相櫻【88】◇風見鶏◇
あれから、もう一件回ると言っていた場所は、野菜の無人販売だった。
いつもは仕事から帰ると、メシ食って風呂入って軽く飲んで寝るって感じだけど。
今日は暑くて、帰りの車中から二人で『とりあえずビールだ!』って、ふざけながら帰ってきた。
「しょーちゃん、お疲れ様~」
「カンパイ!暑かったなー」
缶をコツンとあてて一気飲みする。
エアコンが効いてきて部屋は涼しくなってはいたけど、冷たいビールは格別だった。
「これ、今日買ってきたやつ?」
御膳には、帰りに買った惣菜の他に、トマトスライスとキュウリのたたきが乗っていた。
「あそこのトマトとキュウリ、めちゃくちゃ美味しいの!
あ、塩はこれ使ってね♪」
渡されたソルト瓶の中には、薄いピンク色をした粉が入ってる。
ラベルを見ると、岩塩の文字。
「岩塩、、、こんな洒落たの使ってんの?」
「それ、潤ちゃんに貰ったの。
出張のお土産だって。」
「潤が?ふーん、、、潤がねぇ…」
ちょっと意外だな。
仕事の付き合いはあるにしても、潤が雅紀にお土産を用意していたとは思わなかったし、渡してるところを見たこともなかった。
「潤ちゃん、よく現場に顔出してくれるからね。」
「あー、そっか。。
下請けさんは、あいつがほぼ回してるもんな。
そっか、、、そうだよな。

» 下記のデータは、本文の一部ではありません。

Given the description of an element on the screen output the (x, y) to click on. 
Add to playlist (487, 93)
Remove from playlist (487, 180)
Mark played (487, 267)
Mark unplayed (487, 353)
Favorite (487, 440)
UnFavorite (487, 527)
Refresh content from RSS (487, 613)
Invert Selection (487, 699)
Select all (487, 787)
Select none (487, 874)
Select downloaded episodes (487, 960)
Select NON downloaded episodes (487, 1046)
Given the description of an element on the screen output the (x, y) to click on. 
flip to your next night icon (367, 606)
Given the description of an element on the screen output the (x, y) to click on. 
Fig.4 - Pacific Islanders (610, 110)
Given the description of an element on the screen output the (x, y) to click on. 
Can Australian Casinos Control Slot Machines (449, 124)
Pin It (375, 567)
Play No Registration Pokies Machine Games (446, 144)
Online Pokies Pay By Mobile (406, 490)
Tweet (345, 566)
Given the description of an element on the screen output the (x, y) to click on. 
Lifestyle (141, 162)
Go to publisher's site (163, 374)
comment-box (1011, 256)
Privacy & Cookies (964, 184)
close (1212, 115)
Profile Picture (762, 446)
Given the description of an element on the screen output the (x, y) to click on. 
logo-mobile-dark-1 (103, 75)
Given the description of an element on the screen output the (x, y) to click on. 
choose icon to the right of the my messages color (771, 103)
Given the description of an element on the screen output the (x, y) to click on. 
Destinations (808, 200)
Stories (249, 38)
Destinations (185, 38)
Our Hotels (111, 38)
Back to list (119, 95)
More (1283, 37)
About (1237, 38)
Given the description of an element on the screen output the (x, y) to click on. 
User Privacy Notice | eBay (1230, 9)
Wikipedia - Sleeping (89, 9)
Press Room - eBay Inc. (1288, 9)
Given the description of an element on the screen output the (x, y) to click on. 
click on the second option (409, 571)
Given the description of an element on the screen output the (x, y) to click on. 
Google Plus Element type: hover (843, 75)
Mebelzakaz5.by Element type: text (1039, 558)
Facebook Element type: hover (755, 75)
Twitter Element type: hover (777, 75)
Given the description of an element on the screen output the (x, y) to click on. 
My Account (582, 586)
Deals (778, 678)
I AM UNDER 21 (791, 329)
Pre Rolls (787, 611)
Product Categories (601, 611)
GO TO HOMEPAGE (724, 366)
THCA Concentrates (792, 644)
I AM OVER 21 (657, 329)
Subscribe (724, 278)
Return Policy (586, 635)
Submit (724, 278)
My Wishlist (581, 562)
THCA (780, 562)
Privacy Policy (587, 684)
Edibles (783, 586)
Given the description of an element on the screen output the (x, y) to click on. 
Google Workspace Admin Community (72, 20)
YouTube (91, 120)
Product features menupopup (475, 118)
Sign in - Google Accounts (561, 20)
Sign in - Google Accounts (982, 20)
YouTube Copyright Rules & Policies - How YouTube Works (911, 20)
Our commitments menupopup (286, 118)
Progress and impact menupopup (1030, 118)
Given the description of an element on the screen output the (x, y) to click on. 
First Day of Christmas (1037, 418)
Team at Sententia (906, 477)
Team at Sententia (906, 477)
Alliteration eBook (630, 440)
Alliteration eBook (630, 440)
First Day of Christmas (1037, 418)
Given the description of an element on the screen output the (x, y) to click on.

」
「しょーちゃん?」
「ん?」
「妬いてンの?」
「んっ…////」
妬いてるのか?
いやいやいや、仕事の付き合いでしょ?
お世話になってる下請けさんにお土産なんて、潤なら当然って…。
な?
「やっぱ、しょーちゃん妬いてる…」
「妬いてねーし!」
「だって、口尖らしてブツブツ言ってるよぉ?ふふっ♪」
「妬いて、、ねーし…」
「しょーちゃん、おいで…やきもち食べてあげる♪」
やきもちを、、食べる?
ズズっと雅紀のほうへ引っ張られると、抱き締められる。
それから優しいキスが降ってきた。
唇を食むように、軽く軽く口づけされながら、、、、。
「やきもち、バイバーイ…ね?」
バイバーイって、、なんだよ。
妬いてねーし!
妬いてねーからな?
「オレは、しょーちゃんだけだよ…」
抱き寄せられて耳元で言われて、なんだか慰められてる気持ちになる。
妬いてた、、のか?
「しょーちゃんだけ…」
「うん、、、、っっ、、ちょ…」
雅紀の唇が首筋をなぞっていく。
耳の回りから首筋を何度もいったりきたり…。
「まさっ、、、シャワーしてねぇ、、、
っ…汗っ、汗かいて、るからっ…」
「しょーちゃんの汗は汚くないよ…」
お前はエロオヤジか!
と思いつつ、そんな風に言われたことが不思議と嬉しくて、俺も相当なもんだよな。
けど、今日の汗はハンパないのは知ってる。
力付くで雅紀の身体を押し退けて逃げた。
「しょーちゃん、、なんで?」
「なんでじゃねぇよ…
汗かいたから、やなんだよ。」
「しょーちゃんは綺麗だよ?
オレが汚しちゃったらシャワー浴びていいけど。
汗ぐらい気にしなくていいのに。」
オレが汚しちゃったら・・・///
って、そういうことだよな?
サラっとなんてこと言うの?
「じゃっ、、じゃ、腹減ってんのっ!」
すげー、苦し紛れの言い訳だけど。
これなら雅紀が引き下がるはず。
「ふふ、、じゃ、ご飯食べてからね♪」
俺は、雅紀が酔い潰れる作戦を練ることにした。